TASK: Reduce the material below to its lines containing "with".

++++

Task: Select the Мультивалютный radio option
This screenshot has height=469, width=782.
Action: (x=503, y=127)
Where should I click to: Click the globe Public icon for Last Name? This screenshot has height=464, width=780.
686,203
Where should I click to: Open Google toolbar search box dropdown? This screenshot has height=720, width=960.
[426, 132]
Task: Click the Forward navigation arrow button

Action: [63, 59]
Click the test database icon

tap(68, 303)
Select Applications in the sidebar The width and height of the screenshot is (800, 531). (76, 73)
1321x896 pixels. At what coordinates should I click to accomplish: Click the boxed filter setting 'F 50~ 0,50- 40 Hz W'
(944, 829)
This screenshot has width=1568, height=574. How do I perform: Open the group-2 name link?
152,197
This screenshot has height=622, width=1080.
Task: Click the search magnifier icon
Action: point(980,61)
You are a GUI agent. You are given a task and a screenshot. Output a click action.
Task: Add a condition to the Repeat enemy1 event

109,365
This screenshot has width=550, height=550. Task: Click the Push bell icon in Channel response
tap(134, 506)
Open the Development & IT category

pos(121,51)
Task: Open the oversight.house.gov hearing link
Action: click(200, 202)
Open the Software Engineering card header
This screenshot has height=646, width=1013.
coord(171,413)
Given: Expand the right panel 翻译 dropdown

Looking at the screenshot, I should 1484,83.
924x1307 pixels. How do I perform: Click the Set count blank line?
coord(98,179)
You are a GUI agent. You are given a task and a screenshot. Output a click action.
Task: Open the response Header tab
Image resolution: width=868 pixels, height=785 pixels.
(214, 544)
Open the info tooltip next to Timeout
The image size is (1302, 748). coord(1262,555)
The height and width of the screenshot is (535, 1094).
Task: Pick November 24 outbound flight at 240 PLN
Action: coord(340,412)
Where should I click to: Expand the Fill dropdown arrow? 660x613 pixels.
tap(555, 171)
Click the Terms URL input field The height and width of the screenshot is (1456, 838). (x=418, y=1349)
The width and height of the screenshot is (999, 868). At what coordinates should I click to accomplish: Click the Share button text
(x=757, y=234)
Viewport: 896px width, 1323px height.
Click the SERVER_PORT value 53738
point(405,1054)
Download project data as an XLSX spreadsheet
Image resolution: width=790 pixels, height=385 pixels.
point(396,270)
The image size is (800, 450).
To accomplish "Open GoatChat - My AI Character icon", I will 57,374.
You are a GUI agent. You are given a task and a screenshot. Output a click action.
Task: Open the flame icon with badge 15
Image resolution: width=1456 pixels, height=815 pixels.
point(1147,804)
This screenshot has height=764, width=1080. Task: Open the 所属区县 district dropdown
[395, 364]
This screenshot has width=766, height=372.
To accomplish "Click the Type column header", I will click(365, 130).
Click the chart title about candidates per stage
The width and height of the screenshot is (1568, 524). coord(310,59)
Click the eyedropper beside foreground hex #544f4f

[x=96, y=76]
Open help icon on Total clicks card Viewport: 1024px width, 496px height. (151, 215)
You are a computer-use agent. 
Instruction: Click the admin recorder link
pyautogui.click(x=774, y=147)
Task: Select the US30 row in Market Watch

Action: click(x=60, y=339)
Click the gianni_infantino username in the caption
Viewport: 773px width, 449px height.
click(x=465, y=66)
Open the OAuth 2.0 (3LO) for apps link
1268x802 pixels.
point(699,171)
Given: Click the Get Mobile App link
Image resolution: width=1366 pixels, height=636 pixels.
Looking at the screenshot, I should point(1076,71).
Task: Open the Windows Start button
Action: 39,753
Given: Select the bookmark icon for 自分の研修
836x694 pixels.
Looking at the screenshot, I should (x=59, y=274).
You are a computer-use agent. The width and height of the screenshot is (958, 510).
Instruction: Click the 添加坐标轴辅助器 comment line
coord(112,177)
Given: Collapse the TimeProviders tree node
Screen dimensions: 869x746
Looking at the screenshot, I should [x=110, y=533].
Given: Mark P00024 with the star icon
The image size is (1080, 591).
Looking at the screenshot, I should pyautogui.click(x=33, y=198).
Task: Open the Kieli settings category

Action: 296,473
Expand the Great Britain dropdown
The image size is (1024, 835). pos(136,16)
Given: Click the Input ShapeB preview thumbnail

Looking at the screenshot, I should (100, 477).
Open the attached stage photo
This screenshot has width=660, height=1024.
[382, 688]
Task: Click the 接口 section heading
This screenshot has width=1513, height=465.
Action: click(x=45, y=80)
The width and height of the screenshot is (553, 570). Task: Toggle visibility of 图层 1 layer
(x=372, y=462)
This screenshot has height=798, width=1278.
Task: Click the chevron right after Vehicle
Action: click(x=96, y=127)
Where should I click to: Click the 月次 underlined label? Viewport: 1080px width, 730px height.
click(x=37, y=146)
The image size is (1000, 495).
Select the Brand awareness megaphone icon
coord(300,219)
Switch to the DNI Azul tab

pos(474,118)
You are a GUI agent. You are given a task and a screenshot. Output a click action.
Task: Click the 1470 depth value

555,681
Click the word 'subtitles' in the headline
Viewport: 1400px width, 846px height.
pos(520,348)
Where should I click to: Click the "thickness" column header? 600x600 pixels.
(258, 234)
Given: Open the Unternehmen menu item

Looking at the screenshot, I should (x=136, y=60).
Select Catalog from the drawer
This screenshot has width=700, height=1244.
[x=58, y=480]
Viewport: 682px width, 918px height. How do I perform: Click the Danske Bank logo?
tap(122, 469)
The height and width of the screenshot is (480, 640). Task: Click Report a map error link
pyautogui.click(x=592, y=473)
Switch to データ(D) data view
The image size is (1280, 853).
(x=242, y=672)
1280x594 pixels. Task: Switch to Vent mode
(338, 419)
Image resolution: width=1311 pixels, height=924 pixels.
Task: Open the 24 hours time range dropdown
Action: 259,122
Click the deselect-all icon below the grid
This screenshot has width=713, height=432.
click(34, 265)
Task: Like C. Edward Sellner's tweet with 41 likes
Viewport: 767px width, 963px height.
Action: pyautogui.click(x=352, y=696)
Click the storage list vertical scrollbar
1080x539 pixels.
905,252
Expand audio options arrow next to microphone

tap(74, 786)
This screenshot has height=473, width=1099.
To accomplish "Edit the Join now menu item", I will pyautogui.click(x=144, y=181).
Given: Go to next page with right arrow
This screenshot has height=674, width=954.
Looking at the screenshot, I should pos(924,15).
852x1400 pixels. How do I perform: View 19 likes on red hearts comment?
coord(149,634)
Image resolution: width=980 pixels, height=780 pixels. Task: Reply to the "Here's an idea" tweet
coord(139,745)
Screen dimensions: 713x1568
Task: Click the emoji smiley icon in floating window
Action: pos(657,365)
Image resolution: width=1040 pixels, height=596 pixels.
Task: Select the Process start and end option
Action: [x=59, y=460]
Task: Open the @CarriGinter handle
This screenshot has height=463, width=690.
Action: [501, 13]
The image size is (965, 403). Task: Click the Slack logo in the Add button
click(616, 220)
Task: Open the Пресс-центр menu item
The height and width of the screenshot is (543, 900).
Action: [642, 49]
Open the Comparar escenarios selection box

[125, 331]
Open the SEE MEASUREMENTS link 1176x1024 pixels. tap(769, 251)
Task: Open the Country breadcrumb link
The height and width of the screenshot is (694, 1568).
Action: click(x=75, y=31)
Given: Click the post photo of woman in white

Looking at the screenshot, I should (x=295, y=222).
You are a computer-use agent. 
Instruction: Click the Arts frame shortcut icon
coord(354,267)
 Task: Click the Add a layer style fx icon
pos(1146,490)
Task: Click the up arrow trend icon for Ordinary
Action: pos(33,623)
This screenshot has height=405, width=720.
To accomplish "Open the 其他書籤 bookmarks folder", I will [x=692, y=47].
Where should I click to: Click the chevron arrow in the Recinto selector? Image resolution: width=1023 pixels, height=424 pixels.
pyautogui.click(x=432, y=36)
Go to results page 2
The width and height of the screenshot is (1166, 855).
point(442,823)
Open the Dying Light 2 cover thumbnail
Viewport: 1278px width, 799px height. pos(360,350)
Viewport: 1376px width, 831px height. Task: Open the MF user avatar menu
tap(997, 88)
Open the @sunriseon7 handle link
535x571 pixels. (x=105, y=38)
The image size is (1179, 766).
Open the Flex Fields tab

++++

RESULT OF THE EXERCISE:
Task: Open the flame icon with badge 15
Given: Mark P00024 with the star icon
Task: Like C. Edward Sellner's tweet with 41 likes
Given: Go to next page with right arrow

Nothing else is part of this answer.